Owen: Can you tell us a bit of what it’s like to talk to these players, these people who you’ve watched and idolized, and is it difficult to build working relationships with them?

Blair: For better or worse, I would say that I am not a person that gets starstruck often. When I’m in work mode, it’s even less so. I put the blinders on and know that I have a job to do, and I think I’m just focused on being the best that I can be at my job. If that ends up getting something great from the person I talk to, then great. Sometimes it does, and sometimes you can have the most well-thought-out question and you get a big old goose egg in terms of information. Other times you ask something totally inane, off the cuff, and you get this answer where you’re like I didn’t see that coming!

The relationships have probably been my favorite part of my job. Getting to know some of the players just as people. The more you see them, the more leeway I think you have in asking those off-the-beaten-path questions. There are some players at least who if you can build a little bit of trust, it gives you the ability to veer off the standard in terms of your questions, and in theory, that’s where you get to know people better. And that to me — I love the storytelling aspect — is the most rewarding part, is being able to have a fan be like haha! Liam Broady laughed about his hair! 

I will say, I never take those unusual questions lightly, I always consider… How well do I know a player?
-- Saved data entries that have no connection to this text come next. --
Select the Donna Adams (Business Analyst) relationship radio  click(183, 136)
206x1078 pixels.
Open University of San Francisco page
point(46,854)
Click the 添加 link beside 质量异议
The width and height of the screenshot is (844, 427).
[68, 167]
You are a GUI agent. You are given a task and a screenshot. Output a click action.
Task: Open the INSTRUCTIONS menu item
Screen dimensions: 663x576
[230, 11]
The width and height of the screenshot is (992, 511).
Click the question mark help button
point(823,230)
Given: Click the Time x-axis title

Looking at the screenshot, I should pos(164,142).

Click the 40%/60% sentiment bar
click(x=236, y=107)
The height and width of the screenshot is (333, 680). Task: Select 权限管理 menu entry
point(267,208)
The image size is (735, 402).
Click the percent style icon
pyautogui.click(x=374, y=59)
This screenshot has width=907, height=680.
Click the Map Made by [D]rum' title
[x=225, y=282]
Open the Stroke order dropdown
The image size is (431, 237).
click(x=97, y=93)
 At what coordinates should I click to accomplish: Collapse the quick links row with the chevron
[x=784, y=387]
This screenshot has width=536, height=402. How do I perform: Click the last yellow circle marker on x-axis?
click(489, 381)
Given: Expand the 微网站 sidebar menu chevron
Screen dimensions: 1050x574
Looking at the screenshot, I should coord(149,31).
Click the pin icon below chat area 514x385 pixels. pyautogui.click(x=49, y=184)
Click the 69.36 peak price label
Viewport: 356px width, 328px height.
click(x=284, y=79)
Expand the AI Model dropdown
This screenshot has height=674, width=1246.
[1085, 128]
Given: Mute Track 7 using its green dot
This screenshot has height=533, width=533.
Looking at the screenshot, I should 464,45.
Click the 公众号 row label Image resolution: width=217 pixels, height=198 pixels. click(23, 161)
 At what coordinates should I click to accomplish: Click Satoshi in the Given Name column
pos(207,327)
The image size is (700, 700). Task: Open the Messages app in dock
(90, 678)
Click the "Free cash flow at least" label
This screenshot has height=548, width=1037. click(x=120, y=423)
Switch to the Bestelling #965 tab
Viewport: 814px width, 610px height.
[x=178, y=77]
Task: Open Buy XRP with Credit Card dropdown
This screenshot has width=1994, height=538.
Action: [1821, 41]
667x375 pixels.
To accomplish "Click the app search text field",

Is this a comfort zone? Will this be something that goes over well? When you’ve been doing this for awhile, you usually have enough information where you feel comfortable going in those other directions and then how cool is it that random Betty from Dallas, Texas, has a new favorite player in Liam Broady because she, too, loved his hair. That to me is so incredibly rewarding, I love it. 

Owen: So just to be clear, I make fun of Scott’s hair a LOT but if I got the chance to talk to Novak Djokovic, I shouldn’t do that, I should wait until we have a good working relationship?

Blair: Uh, yeah, don’t call Novak’s hair lego man hair!

Owen: Oh, but it is! It is and it all just stays in the same place and never moves. And then people ask him “Novak, are you a robot?! Is that why people think your game is boring?!” That was going to be my first question to him! But what you’re saying is that I shouldn’t do that?

Blair: Yeah… yeah, maybe doooon’t do that. 

Scott: Are there any examples of things like that that come to mind or on the other side of things, are there examples of times where you’ve thought “hey, that did not go in the direction that I thought that it would but it was absolutely fantastic!”?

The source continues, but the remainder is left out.